Do you want to be a part of changing healthcare?
Oracle is excited to be using our resources, knowledge, and expertise as well as our successes in other industries and applying them to healthcare to make a meaningful impact. As people, we all participate in healthcare, it s deeply personal, and we put the human at the center of each of our decisions. Improving healthcare for all requires bringing unique perspectives and expertise together to holistically tackle the biggest problems in global health including physician burnout, patient access to data, and barriers to quality care.
Oracle Health Applications & Infrastructure (OHAI) is developing patient- and provider-centric solutions rapidly and securely. We leverage the power of Oracle Cloud Infrastructure (OCI) to deliver robust, scalable solutions across patient, provider, payer, public health, and life sciences sectors. At OHAI, you ll work with experts across industries and have access to cutting-edge technologies. We apply artificial intelligence, machine learning, large language models, learning networks, and data intelligence in an applied, scalable, and embedded way. Join us in creating people-centric healthcare experiences.
About the Team:
As part of the Oracle Health Foundations Organization, you ll join a high-impact team focused on using machine learning and intelligent automation to improve the performance and reliability of Oracle Healths cloud platforms. Were building systems that detect anomalies, predict incidents, and enable proactive intervention at scale.

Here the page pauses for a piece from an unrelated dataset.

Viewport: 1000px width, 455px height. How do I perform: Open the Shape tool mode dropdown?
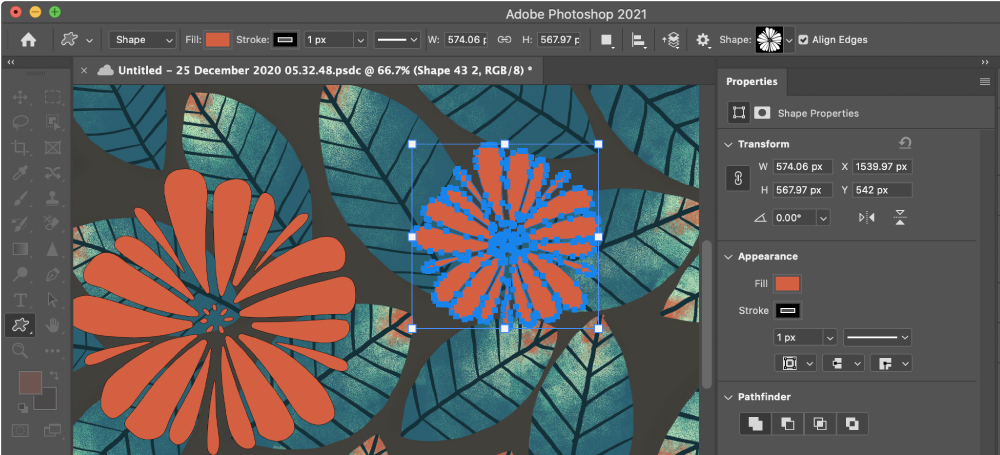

As a Machine Learning Engineer, you ll contribute to the design and delivery of production-grade ML models and services that enhance system observability, incident prediction, and product resilience. You ll work closely with software engineers, site reliability engineers, and product teams to develop, deploy, and improve ML-based solutions in a cloud-native environment. This role offers a strong growth path toward deeper technical ownership and leadership.
Responsibilities:
- Build and deploy machine learning models that detect anomalies, predict incidents, and support automated reliability features.
- Develop production-ready software and services to integrate ML models with observability and operational pipelines.
- Contribute to the full ML lifecycle from data ingestion and model training to validation, deployment, and monitoring using modern MLOps tools and practices.
- Collaborate with other engineering and product teams to align ML solutions with business and system requirements.
- Analyze large-scale telemetry data (logs, metrics, traces) to identify patterns, root causes, and opportunities for improvement.
- Help maintain and evolve our ML infrastructure, data pipelines, and observability integrations.
- Stay current with advancements in applied machine learning, particularly time series modeling, anomaly detection, and reliability-focused ML.
Requirements:
- 5+ years of industry experience in software engineering or applied machine learning, with experience deploying ML models in production.
- Proficiency in Python and experience with ML frameworks such as TensorFlow, PyTorch, or scikit-learn.
- Solid understanding of the end-to-end ML lifecycle and experience with MLOps practices (model packaging, deployment, monitoring, etc.).
- Experience working with observability data (e.g., logs, metrics, traces) and time series data.
- Experience developing APIs, backend services, and working in cloud-native environments (OCI, AWS, GCP, or Azure).
- Strong knowledge of SQL and exposure to distributed data processing tools (e.g., Spark, BigQuery, Kafka, Flink).
- Comfortable working on cross-functional teams and contributing to technical discussions and code reviews.
- Bachelor s, Master s, or PhD in Computer Science, Data Science, or a related technical field is preferred.